Kennwerte der Biomechanik sind maßgebliche Bewertungskriterien lasttragender Implantate. Biomechanische Eigenschaften der hergestellten Proben werden in der Orthopädischen Klinik der Medizinischen Hochschule Hannover im Labor für Biomechanik und Biomaterialien (LBB) untersucht. Insbesondere werden die Einflüsse der geometrischen Gestaltung und des Bearbeitungsprozesses auf die biomechanischen Eigenschaften und die Dauerfestigkeit der Bauteile ermittelt. Als Kenngrößen dienen bei Schraubengeometrien Scherkräfte, Kompressionskräfte, Auszugskräfte sowie das Eindrehverhalten in Knochenersatzstoffe. Plattengeometrien können auf Torsion, Biegung und Zugkräfte beansprucht werden. Es werden überdies Implantatsysteme, bestehend aus Kombinationen von Platten und Schrauben, untersucht. In dynamischen Biomechanik-Versuchen wird unter Korrosionseinfluss das biomechanische Funktionsprofil der Implantatsysteme ermittelt.

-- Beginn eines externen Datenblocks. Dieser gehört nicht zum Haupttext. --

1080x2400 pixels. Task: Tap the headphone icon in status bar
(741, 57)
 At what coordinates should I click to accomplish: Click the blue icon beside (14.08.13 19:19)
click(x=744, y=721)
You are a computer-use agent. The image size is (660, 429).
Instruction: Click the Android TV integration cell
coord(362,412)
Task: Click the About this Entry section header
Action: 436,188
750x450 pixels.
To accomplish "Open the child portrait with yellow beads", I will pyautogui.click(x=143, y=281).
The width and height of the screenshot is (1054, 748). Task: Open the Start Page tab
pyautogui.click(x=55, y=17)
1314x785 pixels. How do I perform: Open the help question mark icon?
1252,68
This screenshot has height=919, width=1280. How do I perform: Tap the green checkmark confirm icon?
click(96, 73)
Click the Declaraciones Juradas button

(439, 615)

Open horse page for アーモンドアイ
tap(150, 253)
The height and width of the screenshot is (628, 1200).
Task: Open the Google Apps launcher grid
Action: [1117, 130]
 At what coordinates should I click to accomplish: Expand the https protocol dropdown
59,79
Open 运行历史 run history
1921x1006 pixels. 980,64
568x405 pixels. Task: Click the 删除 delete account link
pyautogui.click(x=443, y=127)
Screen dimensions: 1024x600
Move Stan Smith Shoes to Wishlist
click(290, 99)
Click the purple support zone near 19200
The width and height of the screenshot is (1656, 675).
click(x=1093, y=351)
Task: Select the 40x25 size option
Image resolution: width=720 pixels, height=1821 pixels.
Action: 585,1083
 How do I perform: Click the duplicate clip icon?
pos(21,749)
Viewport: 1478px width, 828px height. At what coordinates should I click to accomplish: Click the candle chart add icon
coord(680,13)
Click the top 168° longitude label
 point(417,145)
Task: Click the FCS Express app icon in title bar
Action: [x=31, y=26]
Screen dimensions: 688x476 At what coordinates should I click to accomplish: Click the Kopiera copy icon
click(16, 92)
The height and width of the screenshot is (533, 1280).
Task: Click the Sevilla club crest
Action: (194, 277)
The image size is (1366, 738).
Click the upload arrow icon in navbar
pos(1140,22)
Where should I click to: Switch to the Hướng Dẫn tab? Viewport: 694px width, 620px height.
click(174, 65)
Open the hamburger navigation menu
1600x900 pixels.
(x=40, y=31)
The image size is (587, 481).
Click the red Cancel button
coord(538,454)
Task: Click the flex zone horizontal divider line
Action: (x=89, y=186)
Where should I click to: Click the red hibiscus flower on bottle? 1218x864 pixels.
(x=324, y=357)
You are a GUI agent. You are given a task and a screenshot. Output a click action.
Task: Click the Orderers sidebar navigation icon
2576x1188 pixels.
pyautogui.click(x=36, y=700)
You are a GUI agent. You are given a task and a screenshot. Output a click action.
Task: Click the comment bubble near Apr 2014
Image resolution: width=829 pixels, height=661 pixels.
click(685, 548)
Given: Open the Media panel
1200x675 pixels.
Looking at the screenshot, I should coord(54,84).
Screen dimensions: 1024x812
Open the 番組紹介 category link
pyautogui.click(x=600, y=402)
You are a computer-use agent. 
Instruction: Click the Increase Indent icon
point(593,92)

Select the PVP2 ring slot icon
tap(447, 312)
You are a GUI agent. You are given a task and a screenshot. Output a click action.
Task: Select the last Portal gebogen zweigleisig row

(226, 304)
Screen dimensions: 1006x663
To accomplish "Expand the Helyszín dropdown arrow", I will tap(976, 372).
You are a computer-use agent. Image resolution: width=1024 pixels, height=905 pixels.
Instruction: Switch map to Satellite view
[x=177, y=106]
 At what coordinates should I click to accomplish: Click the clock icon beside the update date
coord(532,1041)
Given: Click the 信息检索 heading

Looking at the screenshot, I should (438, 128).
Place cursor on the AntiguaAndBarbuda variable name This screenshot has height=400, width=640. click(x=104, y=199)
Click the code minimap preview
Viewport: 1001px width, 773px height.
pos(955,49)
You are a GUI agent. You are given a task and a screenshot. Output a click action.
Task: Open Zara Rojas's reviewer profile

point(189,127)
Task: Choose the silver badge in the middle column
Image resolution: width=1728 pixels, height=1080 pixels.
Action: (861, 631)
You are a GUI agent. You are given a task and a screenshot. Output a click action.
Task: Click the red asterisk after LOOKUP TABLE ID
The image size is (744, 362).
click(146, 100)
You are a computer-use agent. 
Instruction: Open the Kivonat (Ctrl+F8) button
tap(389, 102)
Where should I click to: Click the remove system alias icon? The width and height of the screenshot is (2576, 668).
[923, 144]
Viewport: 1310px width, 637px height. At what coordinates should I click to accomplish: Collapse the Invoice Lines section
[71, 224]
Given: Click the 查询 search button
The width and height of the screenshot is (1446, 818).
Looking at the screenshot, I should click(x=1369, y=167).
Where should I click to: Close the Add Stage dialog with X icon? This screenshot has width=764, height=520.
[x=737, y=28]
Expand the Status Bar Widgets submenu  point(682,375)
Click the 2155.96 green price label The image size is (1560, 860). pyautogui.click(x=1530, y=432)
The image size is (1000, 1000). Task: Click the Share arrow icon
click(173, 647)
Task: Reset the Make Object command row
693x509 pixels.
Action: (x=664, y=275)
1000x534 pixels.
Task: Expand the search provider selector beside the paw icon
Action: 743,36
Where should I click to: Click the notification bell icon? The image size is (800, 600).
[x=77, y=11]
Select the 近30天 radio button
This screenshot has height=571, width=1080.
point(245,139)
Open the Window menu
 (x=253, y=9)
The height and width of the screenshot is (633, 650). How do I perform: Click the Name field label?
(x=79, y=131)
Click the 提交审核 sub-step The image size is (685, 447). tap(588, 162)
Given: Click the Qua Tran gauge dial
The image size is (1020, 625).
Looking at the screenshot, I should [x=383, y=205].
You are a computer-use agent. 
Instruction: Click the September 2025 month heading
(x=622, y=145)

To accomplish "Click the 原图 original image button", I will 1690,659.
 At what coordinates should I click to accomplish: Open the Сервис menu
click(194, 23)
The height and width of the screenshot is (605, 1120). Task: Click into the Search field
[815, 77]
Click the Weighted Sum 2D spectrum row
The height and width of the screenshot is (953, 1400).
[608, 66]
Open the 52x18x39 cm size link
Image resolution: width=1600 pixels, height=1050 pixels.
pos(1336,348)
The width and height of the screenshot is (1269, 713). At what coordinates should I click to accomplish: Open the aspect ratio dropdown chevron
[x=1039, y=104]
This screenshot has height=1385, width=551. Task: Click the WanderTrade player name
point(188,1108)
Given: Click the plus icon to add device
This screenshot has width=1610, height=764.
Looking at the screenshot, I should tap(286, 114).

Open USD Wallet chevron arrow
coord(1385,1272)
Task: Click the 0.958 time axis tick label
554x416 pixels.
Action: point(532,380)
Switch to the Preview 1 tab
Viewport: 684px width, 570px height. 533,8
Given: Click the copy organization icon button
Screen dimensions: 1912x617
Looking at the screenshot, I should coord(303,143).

An der Klinik für Kleintiere der Stiftung Tierärztliche Hochschule Hannover (TiHo) wird in klinischen in-vivo Studien am Kleintier- und Großtiermodell der Einfluss der Topographie und der bearbeitungsinduzierten Werkstückeigenschaften von Implantatdemonstratoren auf die Degradationskinetik und das biomechanische Funktionsprofil sowie deren Osseointegration untersucht. Das Schaf als großes Tiermodell ermöglicht dabei biomechanische in-vivo Untersuchungen von Implantatsystemen größerer Dimensionen und abschließend die klinische Versorgung einer Osteotomie zum Nachweis der praxistauglichen Umsetzbarkeit der Projektergebnisse.

Die modellhafte Zusammenführung aller Ergebnisse aus in-vivo und in-vitro Untersuchungen führen zur Ableitung relevanter biomechanischer Kenngrößen und damit zu einer Definition des medizinischen Anforderungsprofils an resorbierbare Implantate-Systeme zur Osteosynthese. Dieses Anforderungsprofil dient dann zur Auslegung des Implantatdesigns, der Bearbeitungsprozesse und der Prozessgrößen und führt damit zu indikationsangepassten Implantateigenschaften.